Vuelta a clásicos de la Literatura Universal durante la Semana Mayor.
Por: William Castro A.
La vida y obra de Agustín de Hipona o ‘San Agustín’, es a la fecha un verdadero enigma para la humanidad. Sus memorias se encuentran reunídas en un libro, Las confesiones, clásico de la literatura universal, que funge como una autobiografía escrita «bajo una ataraxia del espíritu religioso”, en la que comparte un sinnúmero de alegorías al alma, como a la plegaria, la meditación y la acción de gracias.
Con La Biblia de forma y Dios de contenido, San Agustín ilustra mediante sendas alabanzas lo que en sus tiempos (s. IV y V dc.) consistía la adoración desde muy emprana edad. Dividido en trece libros, Las confesiones abordan la la niñez hasta lo que el mismo Agustín menciona como “la muerte del alma y perversa adolescencia”, en los que defiende su fe católica contra las herejías que por años profesó.
Entre las tantas acciones por las que un ciudadano de la época de Agustín podría considerarse hereje, una de las principales era inclinarse por la creecia de los Donatistas, quienes sostenían que la iglesia católica había dejado de ser la iglesia de Cristo por mantener una comunión con los pecadores, motivo por el que discrepan de todo acto de sacramento.
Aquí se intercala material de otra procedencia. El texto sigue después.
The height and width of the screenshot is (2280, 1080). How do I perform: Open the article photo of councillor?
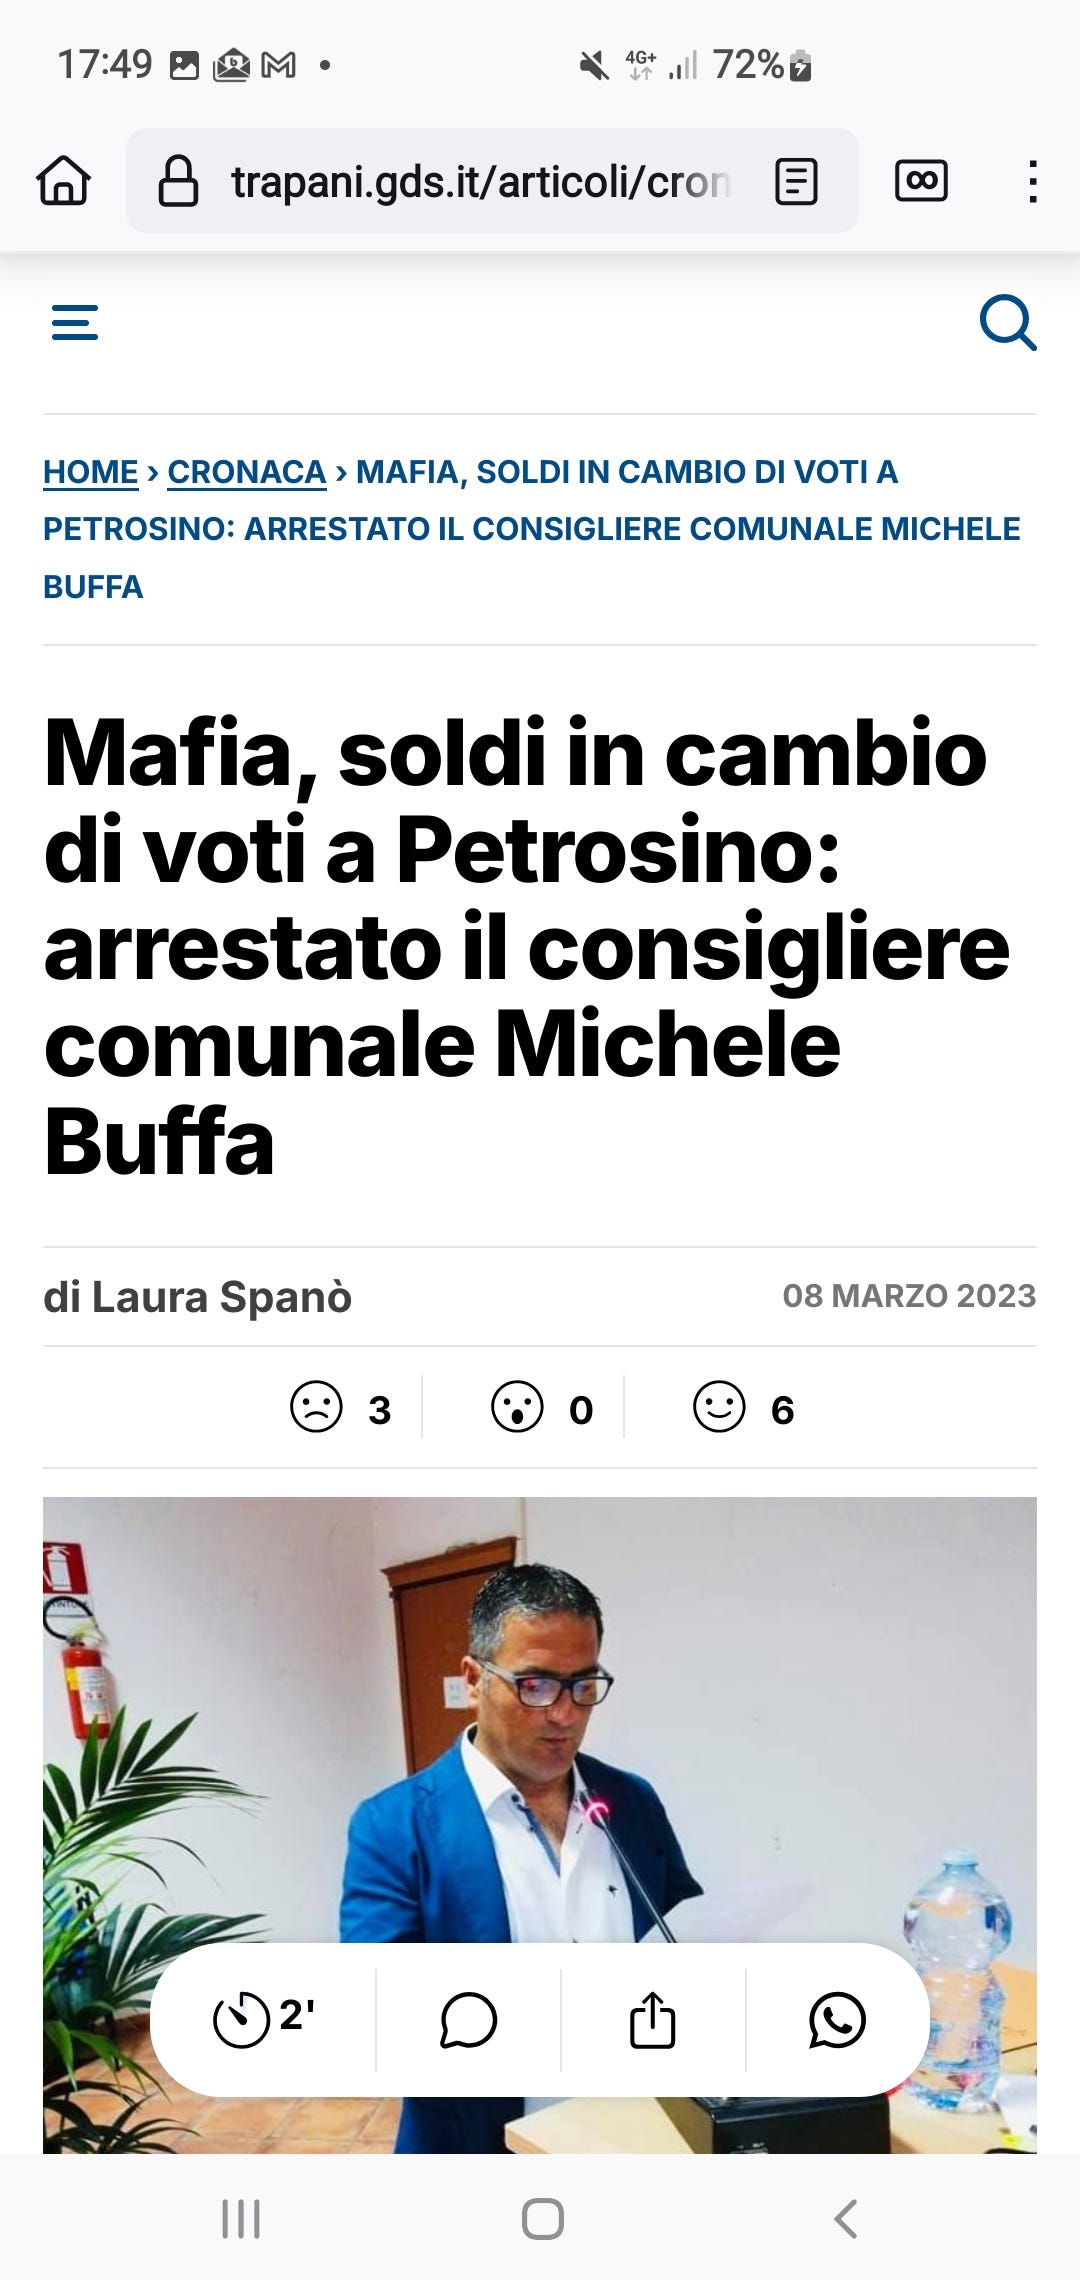click(540, 1720)
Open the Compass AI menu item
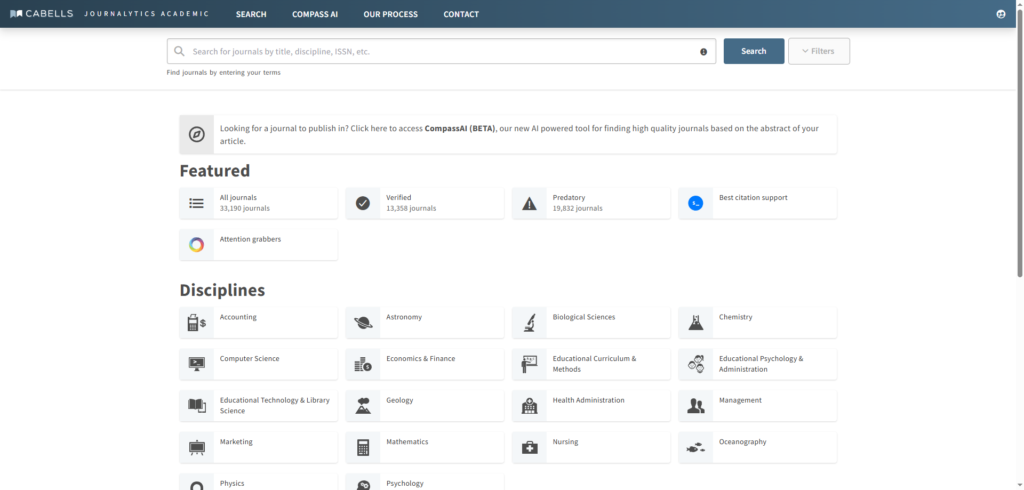Image resolution: width=1024 pixels, height=490 pixels. click(315, 14)
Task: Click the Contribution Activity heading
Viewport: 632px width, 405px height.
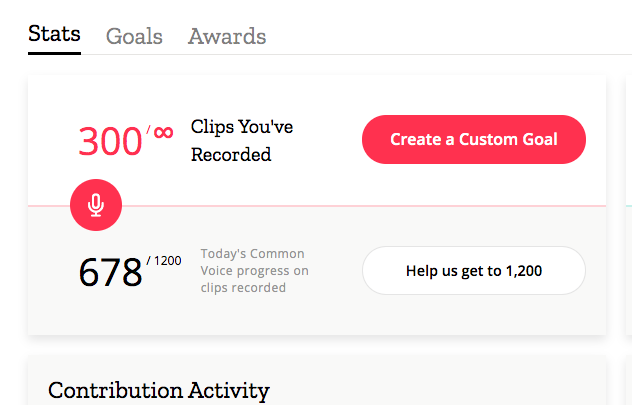Action: 159,390
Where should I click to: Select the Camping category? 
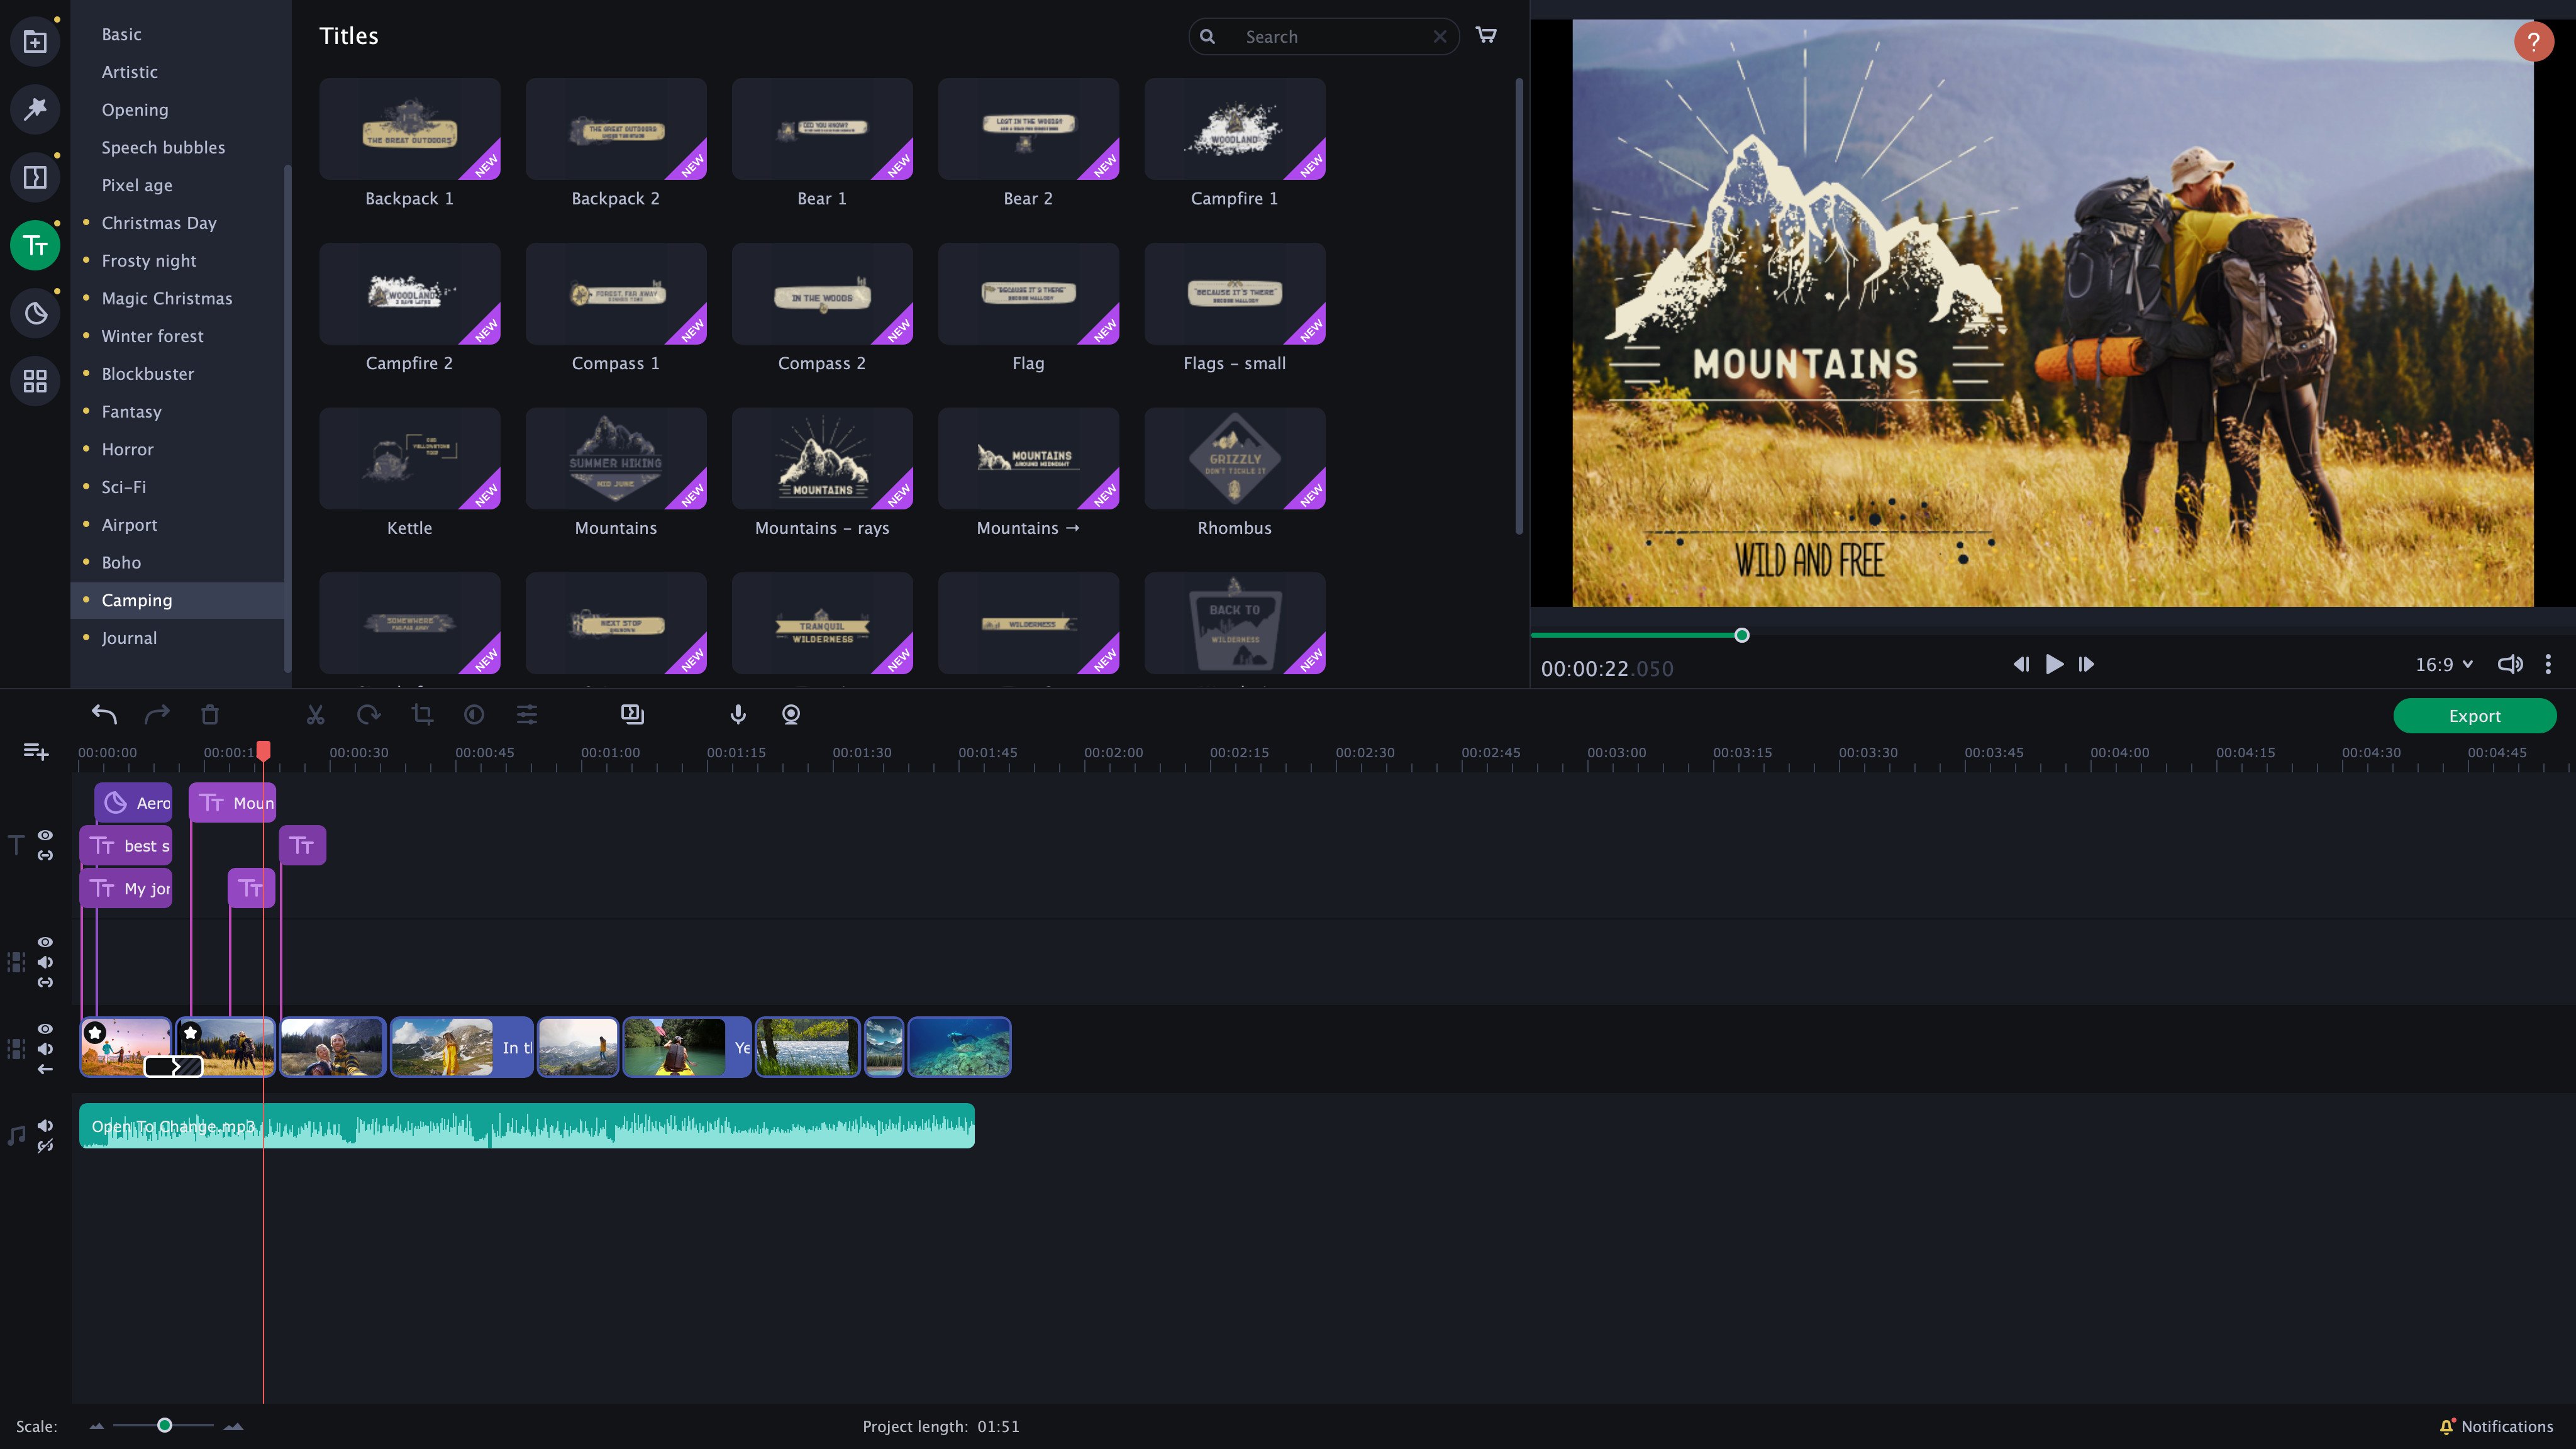point(138,600)
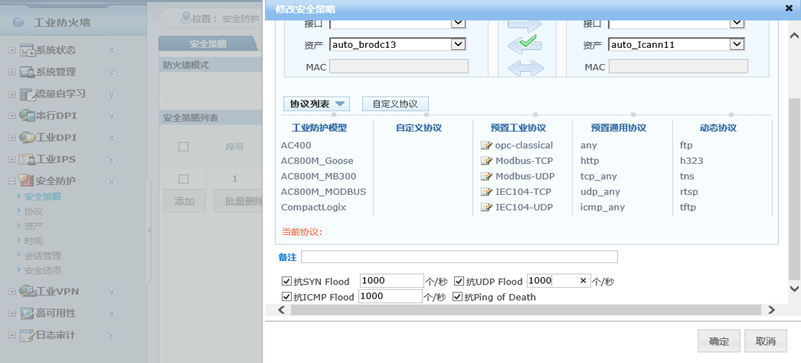
Task: Click the Modbus-TCP protocol edit icon
Action: click(x=486, y=161)
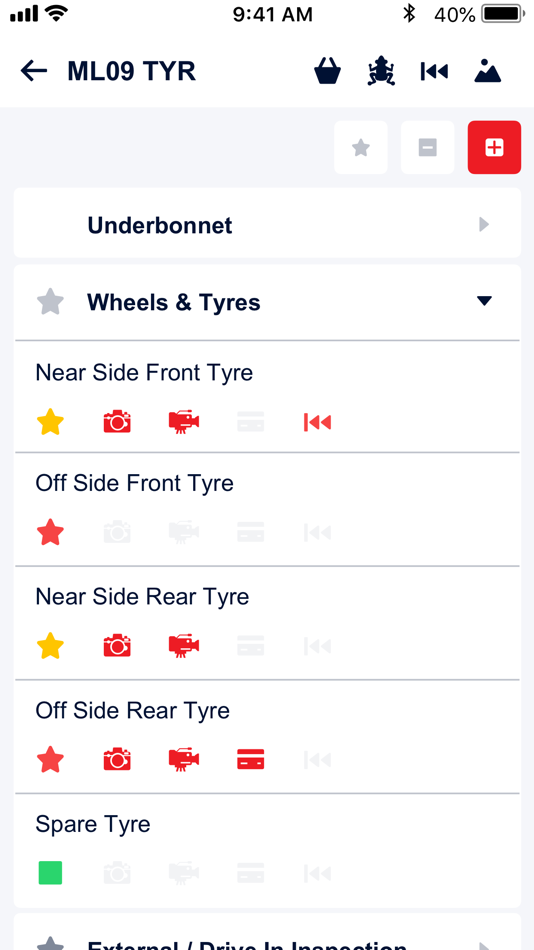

Envuelto por la herejía, un joven Agustín decide recurrir a la autoridad pública para defender abiertamente a los católicos contra los excesos de los Donatistas, logrando que el emperador romano, Flavio Honorio, publicase decretos en contra sus manifestaciones.
Producto de ello, surge la teología pelagianista, la cual y a diferencia de los Donatistas, defiende que los seres humanos nacen libres de toda clase de pecado, y que Dios creó el alma para moldearse o hacerse según la vida del portador. En otras palabras, se prescinde de la concepción adánica para defender el libro albredío de las generaciones futuras.
Por otro lado, fue de niño San Agustín un objeto constante del maltrato de sus padres, quienes le correjían a los golpes, según, para instruirle la búsqueda de Dios, nuestro autor considera en Las confesiones lo verdaderamente inconsciente que fueron sus acciones, al recordar el duro pasado que tuvo tras ingresar al catecumen sin antes recibir el bautismo (como implicaban las costumbres de su época).
Ya en su étapa juvenil, Agustín se deja arrastrar por los malos ejemplos, llevando ahora una vida aferrada a la herejía maniquea, un dualismo radical acerca de Dios donde existen dos principios supremos de igual orden y dignidad: el bien y el mal. De ello se extiende en su biografía, citando las veces en que fuera señalado como maniqueo; recibiendo múltiples calumnias por parte de los Donatistas, que le costaron mucho trabajo evadir, pero que al fin acabó asumiendo como “la enfermedad de un alma noble”.
Las confesiones también comprenden -fuera de una extensa conversación con Dios- las influencias religiosas que recibió San Agustín desde niño, donde hubo, no obstante, de enseñarse e intruirse a sí mismo la fe. Posteriormente, adquiere sabiduría ante la grave enfermedad por la que recae su hijo, al conseguir sanarle milagrosamente a través de “la gracia y misericordia de Dios”, concebida en el baustimo.
Luego, con relación a la escuela, San Agustín plantea que “se aprendía cosas que para la infancia eran totalmente inútiles”, y que solo con la retórica podía entregarse de lleno al estudio. Las críticas que arroja sobre la educación son, para Agustín, «consecuencia del tedio de tener que aprender algo obligado«, y que lecturas como La Iliada y La Odisea Homero hasta la filosofía de Cicerón podrían resultar igual de provechosas e importantes que las Santas Escrituras.
En útlimas, San Agustín confiesa cómo ha pasado el resto de la vida huyendo de su madre (quien quiso retenerlo en áfrica), bajo el pretexto de que viaja para adquirir mayor sabiduría (por ejemplo, en Roma, siendo acogido por el obispo San António), hasta llegar al punto irónico donde decida hablar sobre la muerte de su madre, comprendiendo cosas como la importancia de la castidad y la pureza que, sin embargo, no concibió, puesto que llegó a casarse y a tener un hijo ya a una edad madura.